I have gouramis in my 55 gallon. One pearl , one blue, 2 gold, one opaline, and 2 powder blue dwarfs. I really like them. They wernt real aggressive till I raised my water temps to help kill out ich. I almost have it gone and very little remains on my bigger angelfish. Also have neon tetras and 2 other angelfish in there and they don't mess with them only aggression is towards other gouramis. But when I had lower temps ( around 72 - 73 degrees ) they wernt aggressive at all.


----------



## holly12 (Apr 21, 2011)

^ Gouramis do best at temps' of 77-82 degrees.... 72-73 is reeeally low, glad you turned it up.

I am in LOVE with my Fire Honey Gouramis! They are the sweetest little fish! I have 1 male and 3 females in my 20g tank. I've had them for about 4 months and they haven't grown much - there about 1 - 1.5 inches... supposed to top out at 2 inches. They get along fine. Every once in a while I'll see the females swimming against each other (dominance) or chasing each other a bit, but it's like 10 second spats and then everyone is best friends again. They come right up and nip my hands and arms when I work in the tank. I tickle their bellies!

I HAD 1 male Dwarf Fire Gourami (MUCH different from a Fire Honey) and 3 females in my 36g. The male was about 2.5 inches (supposed to top out around 3) and the females were around 2 inches. It is a heavily planted tank with lots of drift wood and rocks and areas for everyone to hide. The male killed all 3 females within 2 weeks and then he ended up getting sick and he died.

Gouramis are well known for getting ill easily - I've been lucky with my Honey's so far - *knock on wood.
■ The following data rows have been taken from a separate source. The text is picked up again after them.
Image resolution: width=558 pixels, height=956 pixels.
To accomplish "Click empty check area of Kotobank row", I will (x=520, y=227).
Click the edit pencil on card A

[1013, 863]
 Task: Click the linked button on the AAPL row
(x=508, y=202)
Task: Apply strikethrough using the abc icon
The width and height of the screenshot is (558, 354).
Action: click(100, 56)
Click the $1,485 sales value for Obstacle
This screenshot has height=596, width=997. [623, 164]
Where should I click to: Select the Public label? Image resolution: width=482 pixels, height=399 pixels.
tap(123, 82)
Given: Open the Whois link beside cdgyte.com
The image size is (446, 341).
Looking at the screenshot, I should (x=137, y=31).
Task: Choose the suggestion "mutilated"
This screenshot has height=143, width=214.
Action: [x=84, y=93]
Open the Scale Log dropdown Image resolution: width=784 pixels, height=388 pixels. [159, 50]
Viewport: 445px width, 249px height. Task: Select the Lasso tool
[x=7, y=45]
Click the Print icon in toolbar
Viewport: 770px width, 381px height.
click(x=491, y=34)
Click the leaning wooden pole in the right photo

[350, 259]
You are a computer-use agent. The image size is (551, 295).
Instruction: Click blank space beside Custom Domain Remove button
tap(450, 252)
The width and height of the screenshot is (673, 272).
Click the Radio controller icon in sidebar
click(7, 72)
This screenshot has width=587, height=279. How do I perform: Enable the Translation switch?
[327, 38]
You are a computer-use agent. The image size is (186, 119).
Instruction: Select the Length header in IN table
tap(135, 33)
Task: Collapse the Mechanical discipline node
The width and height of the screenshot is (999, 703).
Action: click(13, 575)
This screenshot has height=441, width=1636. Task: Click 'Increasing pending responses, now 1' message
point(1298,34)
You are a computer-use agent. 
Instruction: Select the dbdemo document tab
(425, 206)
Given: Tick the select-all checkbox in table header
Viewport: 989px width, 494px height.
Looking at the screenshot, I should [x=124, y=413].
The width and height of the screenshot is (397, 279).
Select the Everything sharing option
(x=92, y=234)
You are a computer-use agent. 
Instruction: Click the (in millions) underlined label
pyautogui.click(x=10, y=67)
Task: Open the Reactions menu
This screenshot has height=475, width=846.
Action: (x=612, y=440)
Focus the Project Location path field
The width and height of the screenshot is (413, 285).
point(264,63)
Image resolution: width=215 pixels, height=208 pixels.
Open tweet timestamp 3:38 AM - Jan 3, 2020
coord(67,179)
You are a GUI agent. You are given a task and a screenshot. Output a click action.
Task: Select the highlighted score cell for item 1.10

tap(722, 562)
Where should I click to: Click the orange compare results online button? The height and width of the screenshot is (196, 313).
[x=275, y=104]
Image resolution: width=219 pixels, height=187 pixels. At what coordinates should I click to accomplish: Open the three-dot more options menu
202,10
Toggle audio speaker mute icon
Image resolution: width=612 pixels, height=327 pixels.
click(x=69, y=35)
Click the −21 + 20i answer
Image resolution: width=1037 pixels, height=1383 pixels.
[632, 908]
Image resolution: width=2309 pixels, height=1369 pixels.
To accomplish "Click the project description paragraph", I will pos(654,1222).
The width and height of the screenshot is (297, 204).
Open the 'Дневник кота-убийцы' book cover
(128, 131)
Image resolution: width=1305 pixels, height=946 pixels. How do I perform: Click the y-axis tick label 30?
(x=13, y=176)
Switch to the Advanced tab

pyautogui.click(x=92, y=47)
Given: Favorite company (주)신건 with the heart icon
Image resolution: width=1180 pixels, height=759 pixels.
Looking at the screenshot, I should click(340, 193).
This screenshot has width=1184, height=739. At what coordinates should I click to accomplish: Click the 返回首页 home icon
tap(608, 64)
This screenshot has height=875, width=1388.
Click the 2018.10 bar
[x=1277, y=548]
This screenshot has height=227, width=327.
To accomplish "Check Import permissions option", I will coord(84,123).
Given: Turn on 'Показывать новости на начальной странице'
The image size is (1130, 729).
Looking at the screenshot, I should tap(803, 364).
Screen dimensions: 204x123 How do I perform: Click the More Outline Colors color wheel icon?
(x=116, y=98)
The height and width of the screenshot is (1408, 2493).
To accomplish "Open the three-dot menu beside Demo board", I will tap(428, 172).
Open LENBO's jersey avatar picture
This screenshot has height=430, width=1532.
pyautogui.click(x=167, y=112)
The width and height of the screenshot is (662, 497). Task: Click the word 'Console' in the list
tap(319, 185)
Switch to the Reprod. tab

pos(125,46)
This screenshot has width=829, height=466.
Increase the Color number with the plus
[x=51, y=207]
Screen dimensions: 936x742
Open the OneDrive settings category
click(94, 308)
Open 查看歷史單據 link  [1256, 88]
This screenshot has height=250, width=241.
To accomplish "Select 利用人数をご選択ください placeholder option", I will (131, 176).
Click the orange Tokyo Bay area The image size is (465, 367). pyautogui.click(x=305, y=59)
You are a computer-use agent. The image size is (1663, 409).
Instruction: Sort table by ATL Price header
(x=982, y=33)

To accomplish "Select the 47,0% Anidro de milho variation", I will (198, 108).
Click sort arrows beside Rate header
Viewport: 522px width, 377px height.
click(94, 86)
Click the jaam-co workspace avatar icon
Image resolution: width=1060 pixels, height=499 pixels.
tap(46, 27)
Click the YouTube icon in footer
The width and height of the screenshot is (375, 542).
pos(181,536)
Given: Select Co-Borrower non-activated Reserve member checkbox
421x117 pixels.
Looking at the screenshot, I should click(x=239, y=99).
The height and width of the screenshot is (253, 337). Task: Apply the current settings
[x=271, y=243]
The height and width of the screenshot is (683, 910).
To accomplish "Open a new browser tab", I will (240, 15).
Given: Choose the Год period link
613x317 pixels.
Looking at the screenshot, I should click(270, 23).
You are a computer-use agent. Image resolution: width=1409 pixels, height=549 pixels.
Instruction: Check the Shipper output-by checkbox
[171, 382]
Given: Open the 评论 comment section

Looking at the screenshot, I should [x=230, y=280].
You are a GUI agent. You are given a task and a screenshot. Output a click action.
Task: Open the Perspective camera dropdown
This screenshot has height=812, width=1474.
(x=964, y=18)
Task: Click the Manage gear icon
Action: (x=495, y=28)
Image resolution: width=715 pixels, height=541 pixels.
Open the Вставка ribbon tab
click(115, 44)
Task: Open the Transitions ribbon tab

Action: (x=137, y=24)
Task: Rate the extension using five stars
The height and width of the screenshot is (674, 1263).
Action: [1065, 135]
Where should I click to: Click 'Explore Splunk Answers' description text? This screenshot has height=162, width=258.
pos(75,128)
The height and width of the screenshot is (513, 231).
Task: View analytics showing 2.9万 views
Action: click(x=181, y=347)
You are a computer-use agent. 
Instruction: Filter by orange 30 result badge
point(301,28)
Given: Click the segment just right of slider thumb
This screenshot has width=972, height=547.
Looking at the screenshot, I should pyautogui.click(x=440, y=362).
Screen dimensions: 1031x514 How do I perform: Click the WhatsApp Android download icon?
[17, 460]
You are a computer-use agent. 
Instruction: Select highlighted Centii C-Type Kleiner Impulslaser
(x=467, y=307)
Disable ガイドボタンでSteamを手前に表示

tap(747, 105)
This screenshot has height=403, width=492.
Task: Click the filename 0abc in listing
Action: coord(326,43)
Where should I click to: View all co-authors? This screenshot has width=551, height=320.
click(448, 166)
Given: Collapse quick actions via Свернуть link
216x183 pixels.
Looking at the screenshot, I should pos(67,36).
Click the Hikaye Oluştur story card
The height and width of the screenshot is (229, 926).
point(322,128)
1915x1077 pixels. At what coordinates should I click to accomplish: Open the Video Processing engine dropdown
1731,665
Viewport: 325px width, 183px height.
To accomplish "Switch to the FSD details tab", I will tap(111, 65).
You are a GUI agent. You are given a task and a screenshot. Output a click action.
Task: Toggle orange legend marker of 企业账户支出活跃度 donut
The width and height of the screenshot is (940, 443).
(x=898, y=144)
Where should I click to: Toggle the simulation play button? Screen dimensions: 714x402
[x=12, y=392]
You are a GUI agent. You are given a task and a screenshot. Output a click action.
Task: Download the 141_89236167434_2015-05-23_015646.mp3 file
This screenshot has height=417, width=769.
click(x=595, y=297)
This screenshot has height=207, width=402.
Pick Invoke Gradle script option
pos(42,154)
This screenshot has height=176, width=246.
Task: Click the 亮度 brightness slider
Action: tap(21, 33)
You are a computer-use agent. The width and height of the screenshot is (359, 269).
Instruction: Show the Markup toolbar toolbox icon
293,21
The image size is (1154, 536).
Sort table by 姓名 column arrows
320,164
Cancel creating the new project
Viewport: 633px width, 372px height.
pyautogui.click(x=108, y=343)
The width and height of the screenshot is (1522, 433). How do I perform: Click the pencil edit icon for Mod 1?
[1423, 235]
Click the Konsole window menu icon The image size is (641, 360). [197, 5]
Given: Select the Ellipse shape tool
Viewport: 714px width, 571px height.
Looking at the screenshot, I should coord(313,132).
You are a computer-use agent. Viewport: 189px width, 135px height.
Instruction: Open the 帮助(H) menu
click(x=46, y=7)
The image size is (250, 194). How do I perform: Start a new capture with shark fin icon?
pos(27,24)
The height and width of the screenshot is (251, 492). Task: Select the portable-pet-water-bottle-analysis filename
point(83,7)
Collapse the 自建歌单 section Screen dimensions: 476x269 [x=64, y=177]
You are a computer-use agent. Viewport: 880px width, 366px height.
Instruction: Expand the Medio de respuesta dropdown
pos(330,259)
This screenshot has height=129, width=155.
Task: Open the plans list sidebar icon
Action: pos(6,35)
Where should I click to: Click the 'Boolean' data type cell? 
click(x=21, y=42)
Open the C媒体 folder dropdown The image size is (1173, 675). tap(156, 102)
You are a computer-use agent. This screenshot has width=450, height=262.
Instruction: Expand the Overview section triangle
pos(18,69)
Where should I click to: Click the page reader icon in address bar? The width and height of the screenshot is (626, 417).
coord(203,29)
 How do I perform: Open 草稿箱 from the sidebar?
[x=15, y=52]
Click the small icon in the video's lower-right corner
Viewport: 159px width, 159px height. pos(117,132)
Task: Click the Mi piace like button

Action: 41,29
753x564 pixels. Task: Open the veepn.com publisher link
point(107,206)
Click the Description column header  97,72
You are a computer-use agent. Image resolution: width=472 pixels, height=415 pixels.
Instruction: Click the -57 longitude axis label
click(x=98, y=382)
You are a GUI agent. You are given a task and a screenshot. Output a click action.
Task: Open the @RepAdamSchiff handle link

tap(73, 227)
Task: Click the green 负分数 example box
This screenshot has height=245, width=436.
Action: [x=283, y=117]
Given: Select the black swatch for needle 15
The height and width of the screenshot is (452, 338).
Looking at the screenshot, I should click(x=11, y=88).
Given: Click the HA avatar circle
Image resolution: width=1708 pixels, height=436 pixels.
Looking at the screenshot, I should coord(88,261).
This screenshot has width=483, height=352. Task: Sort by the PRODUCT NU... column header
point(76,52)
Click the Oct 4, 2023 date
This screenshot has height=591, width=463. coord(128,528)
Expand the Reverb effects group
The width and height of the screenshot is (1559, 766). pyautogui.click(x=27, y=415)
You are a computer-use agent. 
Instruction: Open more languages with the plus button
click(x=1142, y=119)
I wouldn't put more than 1 male of any gourami in a tank smaller than 100g's. Females you can usually do a few as they are normally less agressive, but sometimes they can get mean. 1 male and 2-3 females is the most recommended number to keep them in. (Males will not tolerate females of another species, just as a warning...)

In your 55g, I'd try either Honey Gouramis or Pearl (aka Lace) Gouramis. (Either species at 1 male to 2-3 females. (3 females is nice, because if the male pairs up with 1 then the other has a 'friend' to hang out with - that's what I was always recommended.) Honey's will top out at around 2 inches or so, Pearls get 4-5 (sooometimes 6) inches.

If you are determined to have more than 1 male, do 2 males and 4-6 females.... always want to make sure there are lots of girls so the males don't feel like they have to fight over 'slim pickings'. 

They enjoy heavily planted tanks with drift wood and rocks (even caves to hide in.) You can let some plants grow tall and drape over the water. They like the shade that is made and will also build bubble nests in them.)


----------